I hope baby comes soon


----------



## trophywench (Jan 31, 2018)

LOL - there's quite a number of other people hoping that too, Helen!


----------



## trophywench (Feb 4, 2018)

Rather than start a thread - I thought I'd just tell you that Lily Annabel arrived safely at just past 5am today - her grandma has sent us a photo and I know I'm biased but of course she's lovely! 6lbs 15ozs and both doing well!

Thanks for your concern.  Dunno whether her mum's now stopped up-chucking but I hope so!


----------



## Northerner (Feb 4, 2018)

trophywench said:


> Rather than start a thread - I thought I'd just tell you that Lily Annabel arrived safely at just past 5am today - her grandma has sent us a photo and I know I'm biased but of course she's lovely! 6lbs 15ozs and both doing well!
> 
> Thanks for your concern.  Dunno whether her mum's now stopped up-chucking but I hope so!
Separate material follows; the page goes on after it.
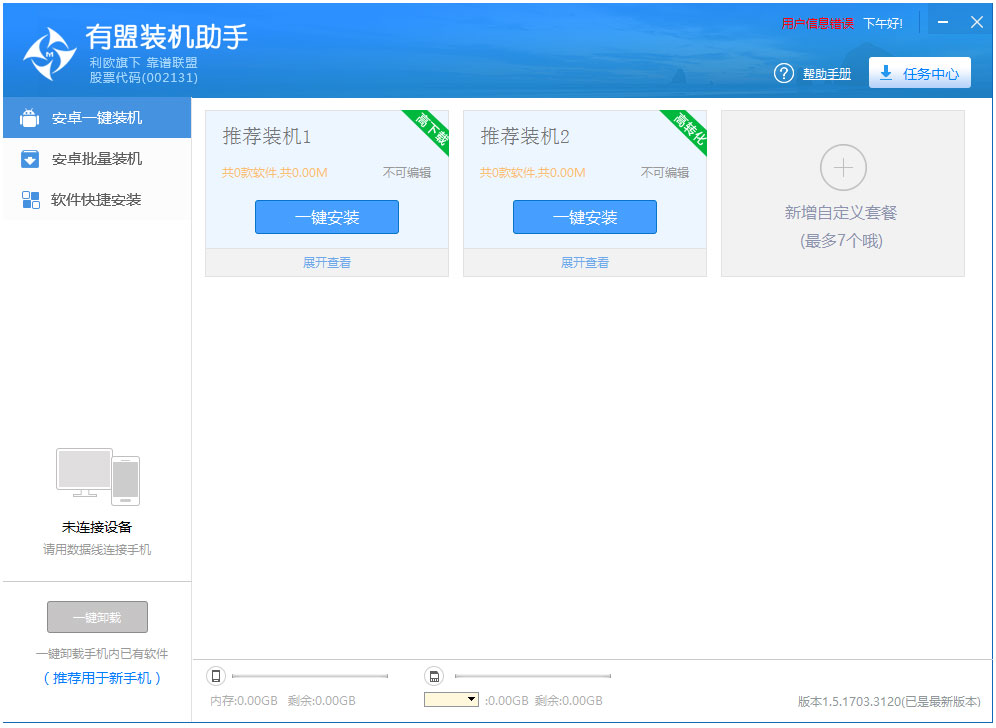Click the phone memory usage bar
996x728 pixels.
coord(310,677)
Congratulations to all the family!


----------



## Lucy Honeychurch (Feb 4, 2018)

Congratulations on the safe arrival of Lily Annabel


----------



## grainger (Feb 4, 2018)

trophywench said:


> Rather than start a thread - I thought I'd just tell you that Lily Annabel arrived safely at just past 5am today - her grandma has sent us a photo and I know I'm biased but of course she's lovely! 6lbs 15ozs and both doing well!
> 
> Thanks for your concern.  Dunno whether her mum's now stopped up-chucking but I hope so!



Whoop whoop!!!! Congratulations . Hope Mum is doing ok, beautiful name xx


----------



## SB2015 (Feb 4, 2018)

Glad all is well TW.


----------



## scousebird (Feb 4, 2018)

trophywench said:


> Rather than start a thread - I thought I'd just tell you that Lily Annabel arrived safely at just past 5am today - her grandma has sent us a photo and I know I'm biased but of course she's lovely! 6lbs 15ozs and both doing well!
> 
> Thanks for your concern.  Dunno whether her mum's now stopped up-chucking but I hope so!


Great news & a lovely name


----------



## trophywench (Feb 4, 2018)

Thanks all!  Great Grandad and I both have stinking colds so we won't be actually meeting her imminently - haven't heard when UHCW are chucking her out, if they haven't already - but are assuming no news is good news at the mo!


----------